Content starts

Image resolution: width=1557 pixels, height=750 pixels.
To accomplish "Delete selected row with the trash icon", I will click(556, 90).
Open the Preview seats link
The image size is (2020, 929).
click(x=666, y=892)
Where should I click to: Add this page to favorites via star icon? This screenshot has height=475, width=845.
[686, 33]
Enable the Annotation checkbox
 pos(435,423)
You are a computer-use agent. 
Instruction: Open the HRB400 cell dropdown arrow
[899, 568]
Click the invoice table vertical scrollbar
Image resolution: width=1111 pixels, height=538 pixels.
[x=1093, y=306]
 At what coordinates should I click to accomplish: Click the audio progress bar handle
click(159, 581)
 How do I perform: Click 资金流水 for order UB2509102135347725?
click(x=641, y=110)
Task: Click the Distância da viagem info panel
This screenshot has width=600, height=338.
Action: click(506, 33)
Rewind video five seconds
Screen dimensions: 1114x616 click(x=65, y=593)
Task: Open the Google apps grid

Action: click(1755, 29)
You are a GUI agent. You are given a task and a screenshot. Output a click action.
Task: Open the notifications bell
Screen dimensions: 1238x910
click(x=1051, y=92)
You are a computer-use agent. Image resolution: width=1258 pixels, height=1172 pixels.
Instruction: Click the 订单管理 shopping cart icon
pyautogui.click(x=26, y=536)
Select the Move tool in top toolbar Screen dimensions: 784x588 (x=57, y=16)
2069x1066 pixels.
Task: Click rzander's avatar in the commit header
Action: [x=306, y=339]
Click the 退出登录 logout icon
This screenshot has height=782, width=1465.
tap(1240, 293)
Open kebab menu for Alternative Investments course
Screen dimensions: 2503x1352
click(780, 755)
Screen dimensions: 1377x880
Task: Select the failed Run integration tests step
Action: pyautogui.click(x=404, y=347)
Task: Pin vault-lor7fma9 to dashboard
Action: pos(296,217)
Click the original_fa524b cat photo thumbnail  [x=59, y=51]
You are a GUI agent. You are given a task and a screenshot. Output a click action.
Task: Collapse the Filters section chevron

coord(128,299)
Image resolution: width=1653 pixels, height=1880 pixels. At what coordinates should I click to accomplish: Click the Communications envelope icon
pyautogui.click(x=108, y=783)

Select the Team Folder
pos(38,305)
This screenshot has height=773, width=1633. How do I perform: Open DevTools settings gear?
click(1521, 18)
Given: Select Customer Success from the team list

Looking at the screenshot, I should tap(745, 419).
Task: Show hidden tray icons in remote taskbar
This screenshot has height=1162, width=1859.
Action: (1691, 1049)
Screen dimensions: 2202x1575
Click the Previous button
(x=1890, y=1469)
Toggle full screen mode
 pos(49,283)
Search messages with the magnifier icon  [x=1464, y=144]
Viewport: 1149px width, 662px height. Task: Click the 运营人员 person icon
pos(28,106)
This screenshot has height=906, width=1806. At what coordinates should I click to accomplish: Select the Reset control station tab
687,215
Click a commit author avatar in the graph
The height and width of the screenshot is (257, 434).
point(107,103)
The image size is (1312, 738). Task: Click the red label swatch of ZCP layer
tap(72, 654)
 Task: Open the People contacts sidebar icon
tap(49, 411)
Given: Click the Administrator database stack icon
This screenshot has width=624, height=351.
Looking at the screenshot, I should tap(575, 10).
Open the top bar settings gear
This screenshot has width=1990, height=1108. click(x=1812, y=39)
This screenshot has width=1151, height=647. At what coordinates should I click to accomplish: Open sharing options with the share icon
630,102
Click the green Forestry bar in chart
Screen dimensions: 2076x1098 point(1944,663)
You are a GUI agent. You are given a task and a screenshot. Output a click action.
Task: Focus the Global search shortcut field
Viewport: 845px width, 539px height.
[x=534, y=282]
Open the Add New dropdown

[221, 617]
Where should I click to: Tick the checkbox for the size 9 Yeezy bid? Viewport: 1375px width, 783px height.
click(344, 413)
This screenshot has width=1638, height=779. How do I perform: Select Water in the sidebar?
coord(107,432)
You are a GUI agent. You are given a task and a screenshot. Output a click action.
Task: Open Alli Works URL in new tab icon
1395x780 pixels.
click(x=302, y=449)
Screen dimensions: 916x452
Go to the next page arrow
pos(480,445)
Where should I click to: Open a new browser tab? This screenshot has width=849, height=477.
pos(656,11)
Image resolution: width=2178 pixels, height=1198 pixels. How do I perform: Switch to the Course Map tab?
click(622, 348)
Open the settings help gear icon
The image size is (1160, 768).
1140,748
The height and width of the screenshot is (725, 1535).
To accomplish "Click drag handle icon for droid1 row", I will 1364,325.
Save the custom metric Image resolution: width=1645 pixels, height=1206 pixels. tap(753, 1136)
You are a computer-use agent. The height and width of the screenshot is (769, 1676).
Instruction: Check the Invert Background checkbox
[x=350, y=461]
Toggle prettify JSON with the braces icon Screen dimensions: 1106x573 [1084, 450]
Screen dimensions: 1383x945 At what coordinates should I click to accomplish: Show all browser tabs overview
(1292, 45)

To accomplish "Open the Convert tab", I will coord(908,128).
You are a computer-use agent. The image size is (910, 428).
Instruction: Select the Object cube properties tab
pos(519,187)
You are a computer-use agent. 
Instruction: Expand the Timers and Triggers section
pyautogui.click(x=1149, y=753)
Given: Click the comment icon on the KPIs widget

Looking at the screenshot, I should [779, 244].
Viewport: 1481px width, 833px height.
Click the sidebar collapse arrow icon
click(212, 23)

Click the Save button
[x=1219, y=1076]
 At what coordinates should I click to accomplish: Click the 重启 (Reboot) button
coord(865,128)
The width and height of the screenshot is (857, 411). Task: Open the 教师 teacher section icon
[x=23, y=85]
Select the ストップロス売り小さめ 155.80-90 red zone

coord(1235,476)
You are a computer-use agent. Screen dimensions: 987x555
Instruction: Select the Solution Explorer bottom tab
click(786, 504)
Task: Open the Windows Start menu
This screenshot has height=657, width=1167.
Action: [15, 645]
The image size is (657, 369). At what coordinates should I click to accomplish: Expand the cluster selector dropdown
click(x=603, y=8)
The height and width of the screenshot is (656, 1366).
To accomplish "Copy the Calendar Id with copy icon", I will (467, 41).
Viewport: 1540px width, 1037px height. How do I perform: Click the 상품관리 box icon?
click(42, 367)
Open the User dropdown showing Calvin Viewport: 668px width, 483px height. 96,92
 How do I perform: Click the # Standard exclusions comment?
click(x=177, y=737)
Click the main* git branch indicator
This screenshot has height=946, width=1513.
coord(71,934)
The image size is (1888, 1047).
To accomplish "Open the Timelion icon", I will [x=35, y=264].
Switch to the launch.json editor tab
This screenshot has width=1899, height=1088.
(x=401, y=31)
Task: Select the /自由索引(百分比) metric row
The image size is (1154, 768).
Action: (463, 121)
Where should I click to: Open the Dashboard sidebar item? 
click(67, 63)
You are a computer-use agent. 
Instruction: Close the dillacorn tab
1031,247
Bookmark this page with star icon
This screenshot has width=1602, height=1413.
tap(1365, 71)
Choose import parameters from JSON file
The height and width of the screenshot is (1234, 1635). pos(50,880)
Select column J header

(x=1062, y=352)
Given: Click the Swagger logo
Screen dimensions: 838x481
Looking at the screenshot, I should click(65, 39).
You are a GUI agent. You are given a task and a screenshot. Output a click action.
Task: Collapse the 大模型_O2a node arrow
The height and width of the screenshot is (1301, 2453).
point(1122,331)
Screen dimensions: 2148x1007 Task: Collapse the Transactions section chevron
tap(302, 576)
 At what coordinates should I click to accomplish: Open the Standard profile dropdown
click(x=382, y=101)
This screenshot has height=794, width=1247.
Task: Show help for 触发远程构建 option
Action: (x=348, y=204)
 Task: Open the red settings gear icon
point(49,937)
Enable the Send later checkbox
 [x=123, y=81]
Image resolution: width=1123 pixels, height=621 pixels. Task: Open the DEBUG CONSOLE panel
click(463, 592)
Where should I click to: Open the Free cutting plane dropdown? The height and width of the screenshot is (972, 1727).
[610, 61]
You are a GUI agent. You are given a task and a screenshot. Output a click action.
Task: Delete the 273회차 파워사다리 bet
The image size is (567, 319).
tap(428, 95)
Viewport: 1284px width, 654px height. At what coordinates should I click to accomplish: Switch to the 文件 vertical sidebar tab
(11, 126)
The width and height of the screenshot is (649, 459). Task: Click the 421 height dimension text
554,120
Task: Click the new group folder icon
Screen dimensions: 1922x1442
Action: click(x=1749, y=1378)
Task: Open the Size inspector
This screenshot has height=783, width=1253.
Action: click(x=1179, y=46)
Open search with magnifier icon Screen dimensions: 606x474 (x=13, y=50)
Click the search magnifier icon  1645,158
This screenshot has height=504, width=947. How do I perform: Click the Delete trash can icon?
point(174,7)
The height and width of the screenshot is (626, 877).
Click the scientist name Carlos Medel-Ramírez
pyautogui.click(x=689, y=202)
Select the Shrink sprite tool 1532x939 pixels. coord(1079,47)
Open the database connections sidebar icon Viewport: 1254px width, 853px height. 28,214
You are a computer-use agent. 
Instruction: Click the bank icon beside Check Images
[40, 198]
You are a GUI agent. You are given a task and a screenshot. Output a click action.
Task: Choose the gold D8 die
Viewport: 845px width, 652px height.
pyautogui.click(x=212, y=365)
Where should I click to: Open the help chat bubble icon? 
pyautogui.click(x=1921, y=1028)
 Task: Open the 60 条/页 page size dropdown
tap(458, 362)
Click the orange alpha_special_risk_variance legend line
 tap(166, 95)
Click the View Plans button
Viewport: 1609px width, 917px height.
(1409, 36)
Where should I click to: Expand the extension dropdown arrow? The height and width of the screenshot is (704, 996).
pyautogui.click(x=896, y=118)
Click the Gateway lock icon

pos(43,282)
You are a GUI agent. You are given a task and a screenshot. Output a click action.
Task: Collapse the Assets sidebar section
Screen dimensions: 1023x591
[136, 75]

Content ends

**Task goal**: Print the lines above, unchanged, from the start of the records to the line with "You are a computer-use agent. Image", including that final line.

**The answer**:
Image resolution: width=1557 pixels, height=750 pixels.
To accomplish "Delete selected row with the trash icon", I will click(556, 90).
Open the Preview seats link
The image size is (2020, 929).
click(x=666, y=892)
Where should I click to: Add this page to favorites via star icon? This screenshot has height=475, width=845.
[686, 33]
Enable the Annotation checkbox
 pos(435,423)
You are a computer-use agent. 
Instruction: Open the HRB400 cell dropdown arrow
[899, 568]
Click the invoice table vertical scrollbar
Image resolution: width=1111 pixels, height=538 pixels.
[x=1093, y=306]
 At what coordinates should I click to accomplish: Click the audio progress bar handle
click(159, 581)
 How do I perform: Click 资金流水 for order UB2509102135347725?
click(x=641, y=110)
Task: Click the Distância da viagem info panel
This screenshot has width=600, height=338.
Action: click(506, 33)
Rewind video five seconds
Screen dimensions: 1114x616 click(x=65, y=593)
Task: Open the Google apps grid

Action: click(1755, 29)
You are a GUI agent. You are given a task and a screenshot. Output a click action.
Task: Open the notifications bell
Screen dimensions: 1238x910
click(x=1051, y=92)
You are a computer-use agent. Image resolution: width=1258 pixels, height=1172 pixels.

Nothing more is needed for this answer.